Mr Naik, who has been with the group for nearly 52 years including 18 years as its head, said the two companies can work together whenever the need arises.

He started the technology business nearly 20 years ago, which was mainly done at that time to keep the talent in-house as the group was losing 700-800 employees a year to the IT industry at that time.

Recalling the days before he took over as CEO of the group in April 1999, Mr Naik said L&T was a very "high-tech" company even from the very beginning when it comes to use of technology but it did not thought of doing IT business which was more about "labour supply" at that time.

"The management may have thought possibly that we do not want to sell the IT services and give people to somebody else. Net result is we lost hundreds and hundreds of people from our IT group. Also, whether it is Infosys or Wipro, or anyone, they did not have functional experts. L&T has 82 businesses or 82 domains with such a rich experience functionally, which made it one of the most sought-after companies to hire talent."

"And in the process, we must have lost 10,500 people in the last 15 years at the rate of 700-800 every year only to IT industry," Mr Naik said.

Soon after taking charge as CEO, Mr Naik said his focus was to create an entrepreneurial professionalism and he decided to implement a five-year strategic plan.

"I involved 750 people in making of the plan so that there was maximum acceptance. But by the time it was done, we had lost another 800 people between 9-10 months."

"So I said, this won't do, because this was draining our talent and we had just completed our strategic plan based on the fact that only the companies will do well that have the outstanding talent. The competition was not of the business, but is that of the talent."

"I was kind of very deeply committed to that. You can even call it like paranoid, that I would do anything to retain people and retain good people. So when this happened, I got very worried that by the time the ink is dry of the strategic plan, we are not able to solve the people problem. And then the maximum beneficiary was the IT industry. So we started our own IT business," he said.

Mr Naik said the group had an IT company since 1996, which was set up primarily to retain its IT personnel who were leaving at three-times and four-times the salary.

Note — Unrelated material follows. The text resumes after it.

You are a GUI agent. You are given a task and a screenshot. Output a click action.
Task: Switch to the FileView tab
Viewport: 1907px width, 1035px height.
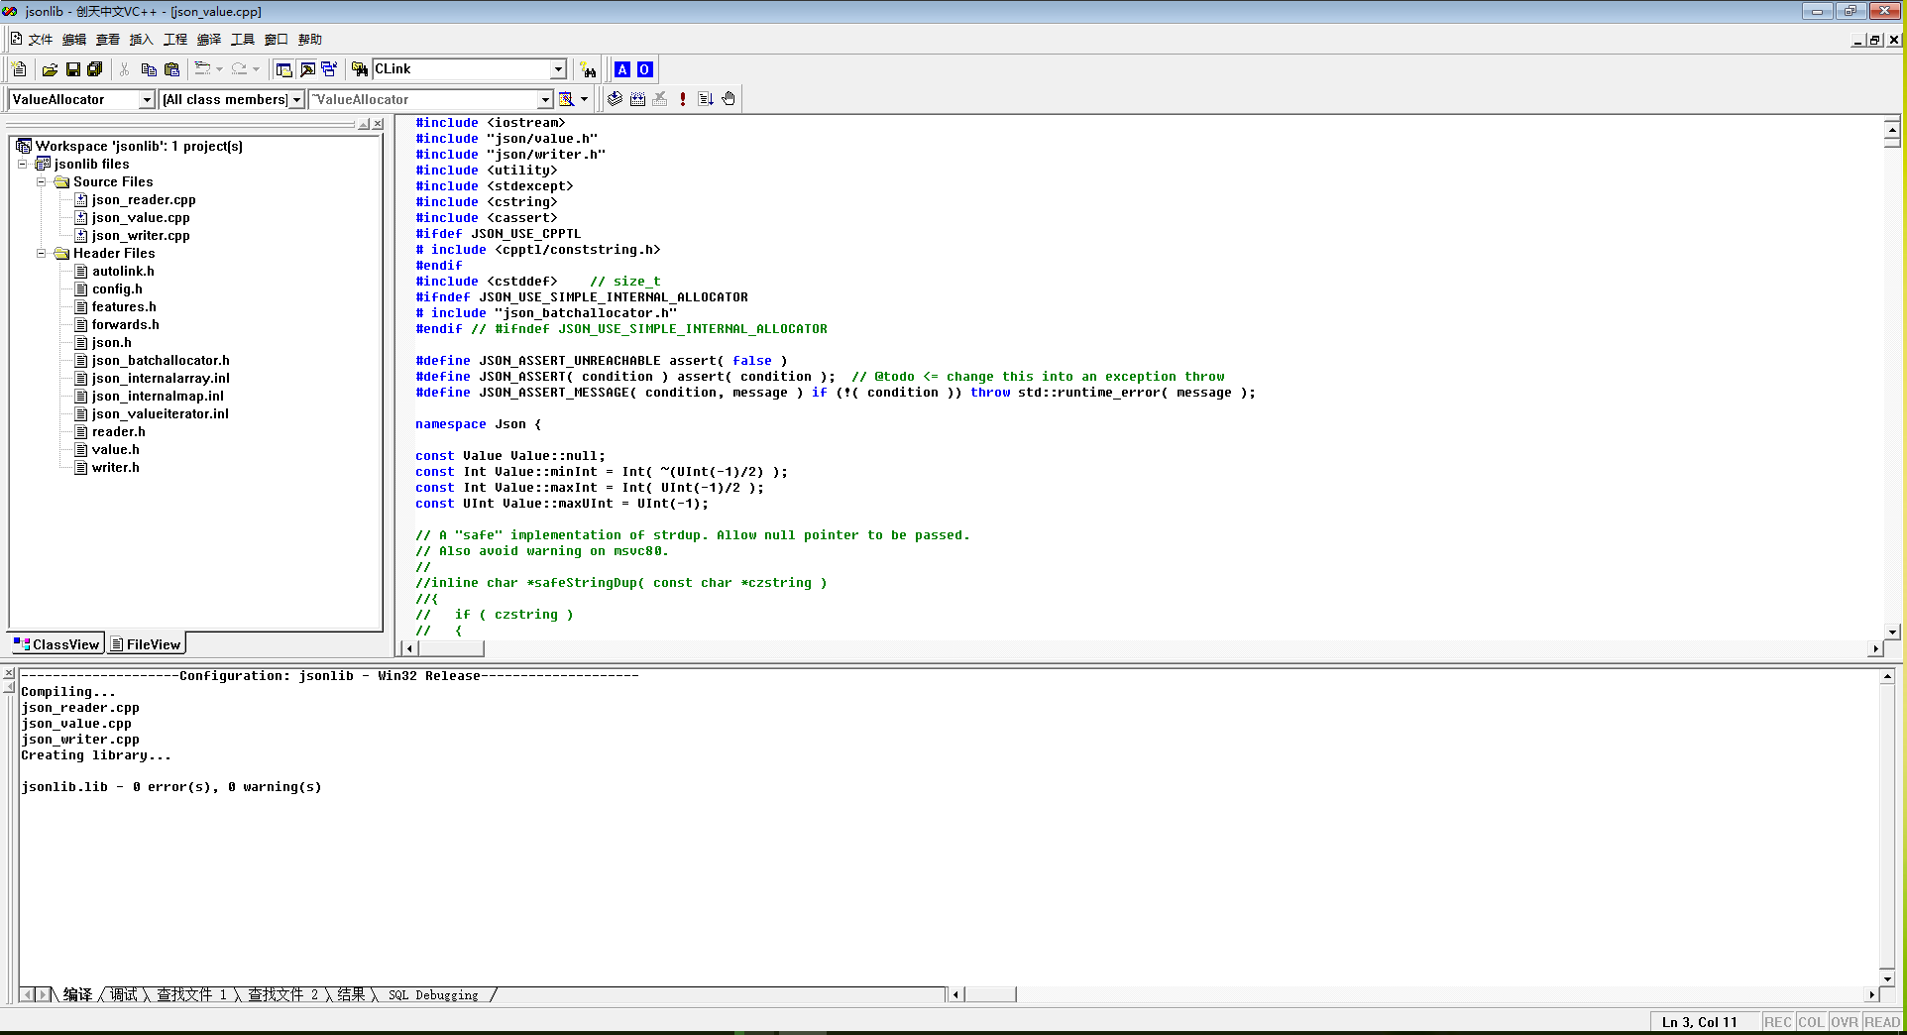[x=146, y=644]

"This was the market at that time because the Y2K was at the peak and the dotcom was at the peak. So, the demand was just outstripping the availability of resources. So, I said why can't we start our own IT business."

"During 90s, we did some Y2K. At that time, everybody wanted to go abroad and work in the US, the UK and Australia among other places. We started with some Y2K work and did $35 million worth of business and then we tried to do some dotcom work. But then the dotcom burst."

Mr Naik said he was asked by everyone why he was getting into this business after Y2K was done in 1999 and the dotcom burst in 2000, but he decided to do it and started talking to people to get clients.

"After the Y2K had gone and the dotcom had burst, there was nothing in the company except one account with about $15 million business," he said, while adding soon he found some very important accounts - one of utilities, one of oil and gas, one of engineering."

"Collectively, all of them put together we became $80 million. that was in first two-and-a-half years. Now, since we had reference, we went on growing."

"We grew at the rate of 30 per cent up to 2007 and then we came $350 million, then we grew at the rate of around 18 per cent and then in the last three years we grew at the rate of 9 per cent because $85 billion worth of business was transferred to technology services business," he added.